Glenda was busy trashing the house by throwing quilts around and hiding kitchen pots and pans. “Do something,” she ordered. “Don’t make me do this stuff all by myself.”
“Okay,” I said. “Look, I hid the clock,” I dropped the clock inside a dresser drawer. “Come on. Let’s get out of here, before we get in trouble.”
“I’m through. Me and Tommy’s got to go home. You worry too much. Nobody’s going to know it was us. Anyway, so what? What’s he going to do about it? He’s a weird old man, with a really strange wife.”
Glenda and Tommy left to walk home, and I crept back in the other direction toward my house, hating myself for getting talked into something I knew was wrong. I buried myself in a book and tried to put the whole incident behind me.
I was reminded of the words, “Be sure your sins will find you out.” two days later, when my mother confronted me by asking if I been in Joe Seay’s house.

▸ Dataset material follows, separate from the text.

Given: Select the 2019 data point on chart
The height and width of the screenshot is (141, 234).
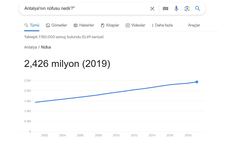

At that point, I became even more of a sinner by pretending I had no idea what she was talking about.
“Joe said he and Virgie were working in the field and they saw you and Glenda and Tommy going into his house. He went to their parents and told them you all had trashed his house. Glenda claimed it was you and Tommy and Tommy claimed it was you and Glenda. Are you going to stand there and tell me you weren’t even there when he claims he saw you?”
“Well, maybe he saw me on the road with them. I walked as far as to the front of his house, but then I turned around. I don’t know what they did after I left.”
I’m sure Mom knew I was lying, but she didn’t push it. Maybe she didn’t want to know the truth, or maybe she didn’t want to hear me make up more lies. We never discussed it again. The only other thing she said was, “I don’t want to see those kids over here again. Christine wants you to go stay with her next week. You can help her and Harry with their dairy.”
I always enjoyed time spent with Aunt Chris and Uncle Harry, and I was more than happy to get away. It was a long time before I felt good about myself again. I didn’t confess my misdeeds to anyone but God, and dared to hope He’d forgive me.
Glenda’s parents had grounded her and Tommy, so I didn’t see her again until school started, and then we never talked about it. Both of us avoided each other, and moved in different circles. The family only rented the house for one year, and I assume they returned to Sullivan’s Hollow where the rest of the clan still lived. The last thing I remember about Glenda was her shocking our class by giving our teacher a bottle of snuff for Christmas.
Recognized |
The tales about Sullivan Hollow are true and can be found with Google. Glenda's name has been changed for privacy reasons. The name Sullivan has not.